La cassetta degli attrezzi del Mediatore Parte 5: il dialogo
Il dialogo, nella sua essenza più profonda, è molto più di un semplice scambio di parole.
Secondo il fisico e filosofo David Bohm, il dialogo è un processo complesso e dinamico, una sequenza continua di feedback tra i partecipanti che può portare alla vera comprensione reciproca. In tale prospettiva, il dialogo non va visto come una forma di comunicazione superficiale o come uno strumento per raggiungere un consenso rapido e approssimativo. Al contrario, per il dialogo rappresenta un mezzo per esplorare e trasformare le nostre strutture mentali più radicate, un processo che può essere tanto costruttivo quanto doloroso.
In “On Dialogue,” Bohm descrive il dialogo come un campo in cui le differenze emergono naturalmente e, a volte, in modo violento.
Non è un semplice “volemose bene” o un tentativo di evitare conflitti; piuttosto, è uno spazio in cui le tensioni e le contraddizioni possono essere espresse apertamente e, attraverso un processo di ascolto e risposta, trasformate. Bohm sottolineava che il vero dialogo richiede di sospendere le proprie opinioni e di essere disposti ad affrontare la dissonanza e lo scontro.
Questo concetto è fondamentale per la mediazione.
Spesso, c’è la percezione che il dialogo sia uno strumento per “calmare le acque”, per trovare un compromesso che accontenti tutti, magari sacrificando le proprie aspettative o l’autenticità delle proprie emozioni. Ma il dialogo è molto di più: è un campo di battaglia mentale, dove le idee si scontrano, le emozioni possono esplodere, e le emozioni nascoste possono finalmente emergere. È un processo che può essere tanto duro quanto necessario, perché attraverso questo scontro di idee e prospettive si arriva a una comprensione più profonda e, in definitiva, a una risoluzione più solida e duratura.

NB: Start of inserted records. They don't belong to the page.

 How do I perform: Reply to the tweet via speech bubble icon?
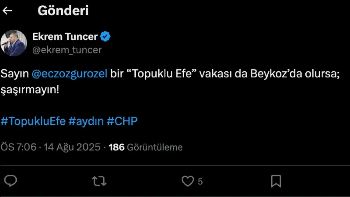tap(10, 181)
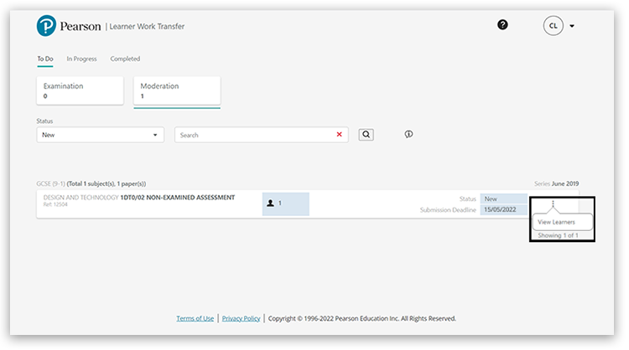Open the Completed tab
Screen dimensions: 629x350
125,59
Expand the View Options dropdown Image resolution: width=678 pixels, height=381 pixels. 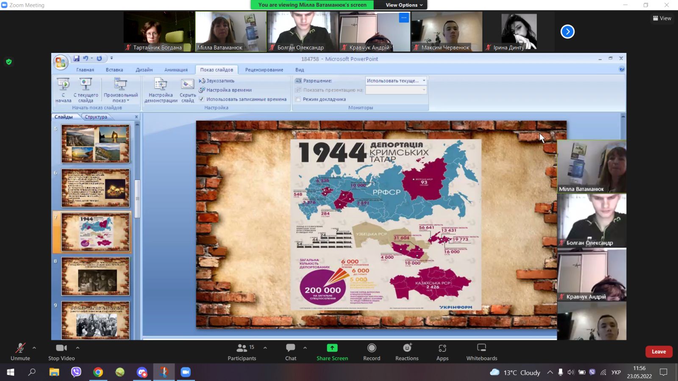404,5
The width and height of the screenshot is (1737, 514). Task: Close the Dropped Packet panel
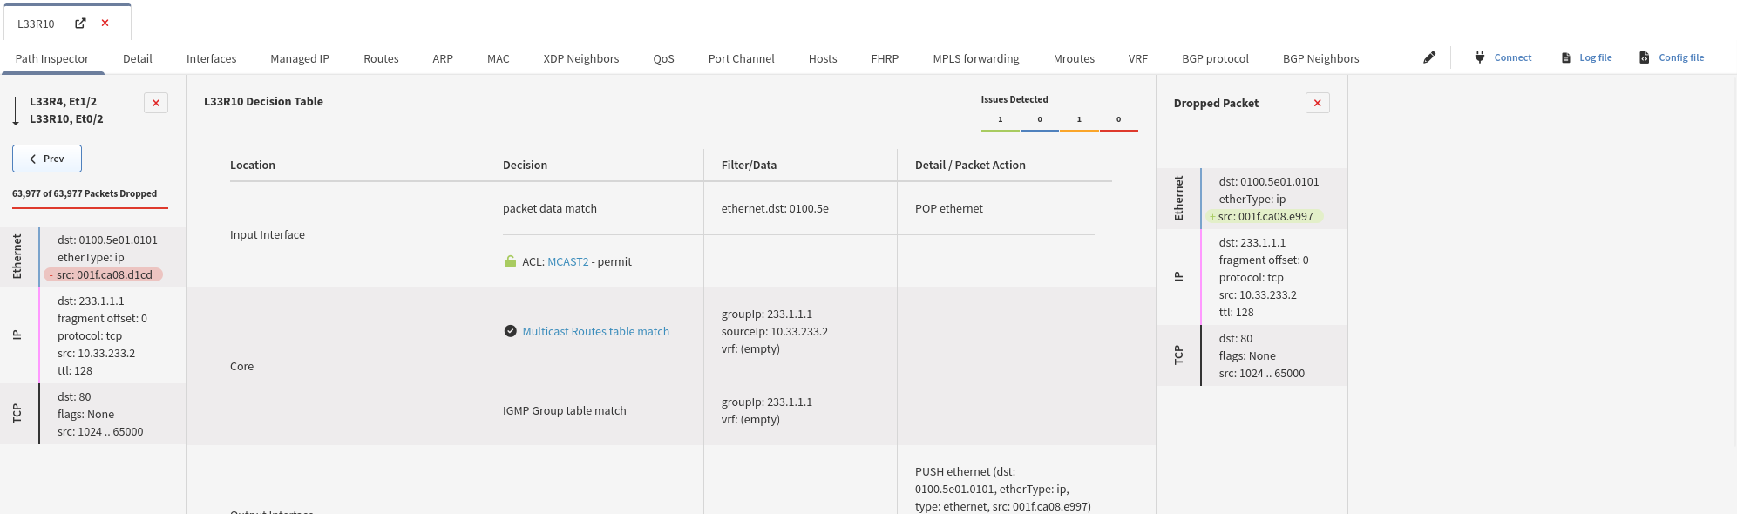point(1318,103)
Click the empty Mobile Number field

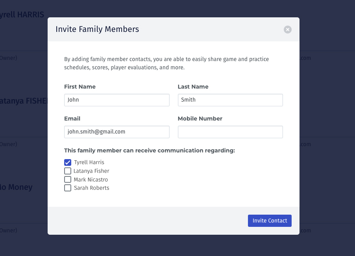pos(230,132)
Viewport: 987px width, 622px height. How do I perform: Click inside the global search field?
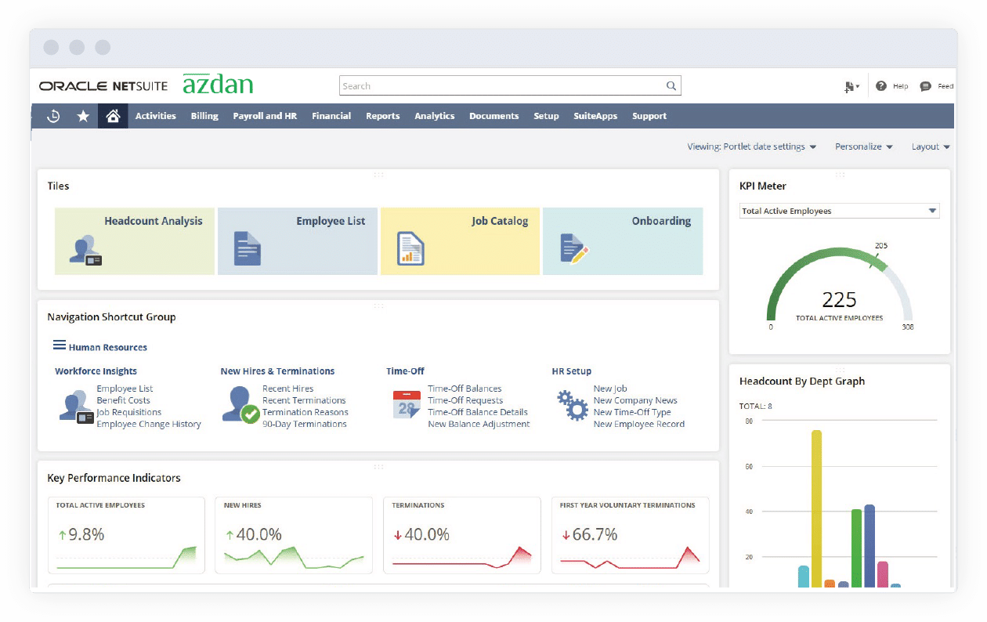tap(501, 85)
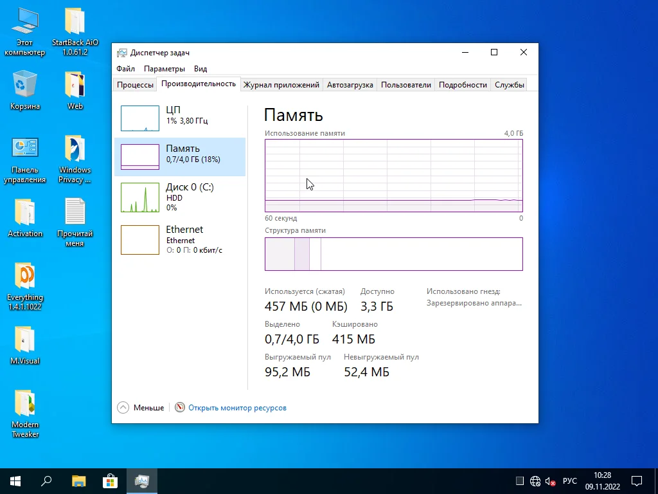Switch to the Процессы tab
This screenshot has width=658, height=494.
(135, 85)
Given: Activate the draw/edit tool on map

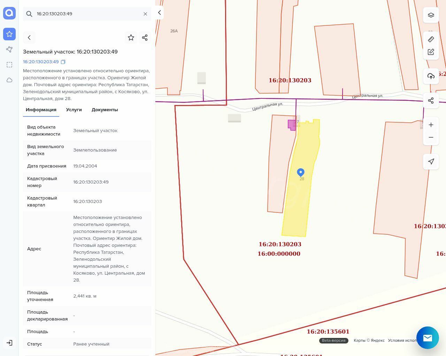Looking at the screenshot, I should (431, 52).

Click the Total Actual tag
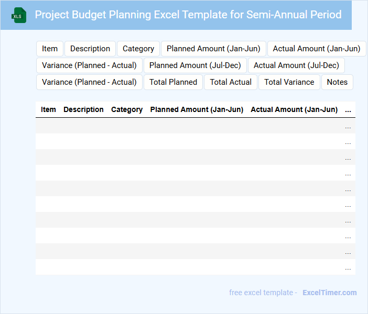click(x=231, y=82)
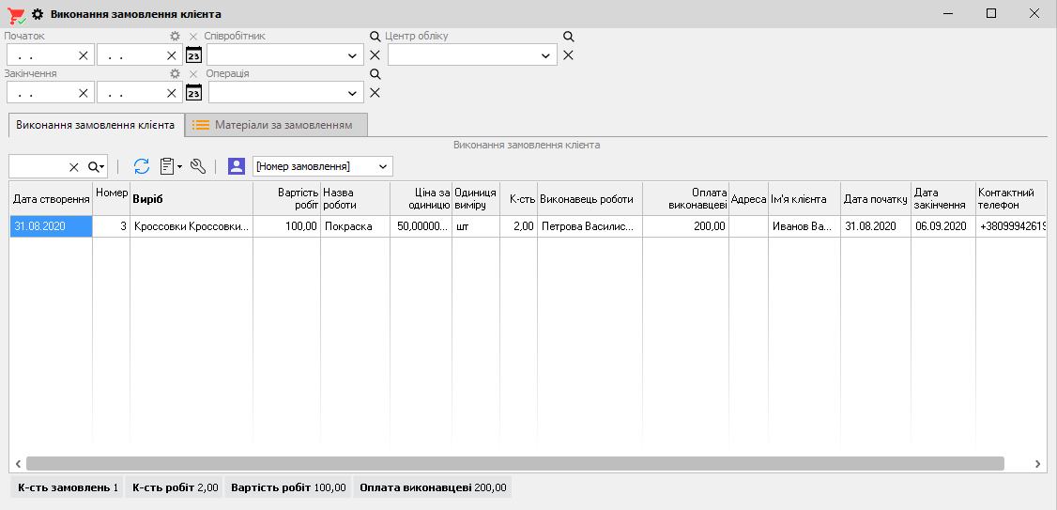Viewport: 1057px width, 510px height.
Task: Click the purple user profile icon
Action: (237, 166)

Sono numerosi gli esperimenti condotti sul dialogo, spesso in gruppi composti da individui con background e opinioni diverse. Questi esperimenti dimostrano che, quando le persone sono disposte a partecipare a un dialogo autentico, senza pregiudizi o l’intenzione di prevalere sugli altri, possono emergere nuove comprensioni che vanno oltre la semplice somma delle opinioni individuali. Il dialogo, in questo senso, non è solo uno strumento per risolvere i conflitti, ma un mezzo per evolvere come individui e come comunità.

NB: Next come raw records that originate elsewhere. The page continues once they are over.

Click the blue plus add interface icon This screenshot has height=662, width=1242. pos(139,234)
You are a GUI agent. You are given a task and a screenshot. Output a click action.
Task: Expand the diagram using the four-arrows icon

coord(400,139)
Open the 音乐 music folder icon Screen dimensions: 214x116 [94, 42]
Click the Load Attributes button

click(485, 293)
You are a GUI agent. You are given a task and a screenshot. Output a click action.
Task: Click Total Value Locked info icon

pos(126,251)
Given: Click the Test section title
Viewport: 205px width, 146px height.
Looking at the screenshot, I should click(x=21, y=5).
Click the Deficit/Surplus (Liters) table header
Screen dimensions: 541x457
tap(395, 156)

Nella pratica della mediazione, il dialogo può prendere molte forme. A volte è uno scambio pacato e riflessivo; altre volte, è uno scontro crudo e diretto. Il mediatore, in questo contesto, non è solo un facilitatore, ma un custode del processo dialogico, che aiuta le parti a navigare attraverso la complessità e l’intensità delle loro interazioni.
È importante sottolineare che il dialogo non è un processo lineare. Non si tratta di iniziare con un problema e arrivare rapidamente a una soluzione. Piuttosto, è un viaggio che può essere imprevedibile, con momenti di tensione e scontro che sono essenziali per raggiungere una comprensione più profonda. È attraverso questi momenti che le parti possono scoprire verità nascoste, sia su sé stesse che sugli altri, e creare le basi per una risoluzione che sia veramente significativa.
In questo senso, il dialogo richiede coraggio. Non è per i deboli di cuore, ma per coloro che sono disposti a mettersi in gioco, a mettere in discussione le proprie convinzioni e a confrontarsi con la possibilità di essere cambiati dal processo. È un’esperienza che, se condotta con integrità e apertura, può portare a una trasformazione profonda, non solo nella risoluzione del conflitto, ma anche nel modo in cui vediamo noi stessi e gli altri.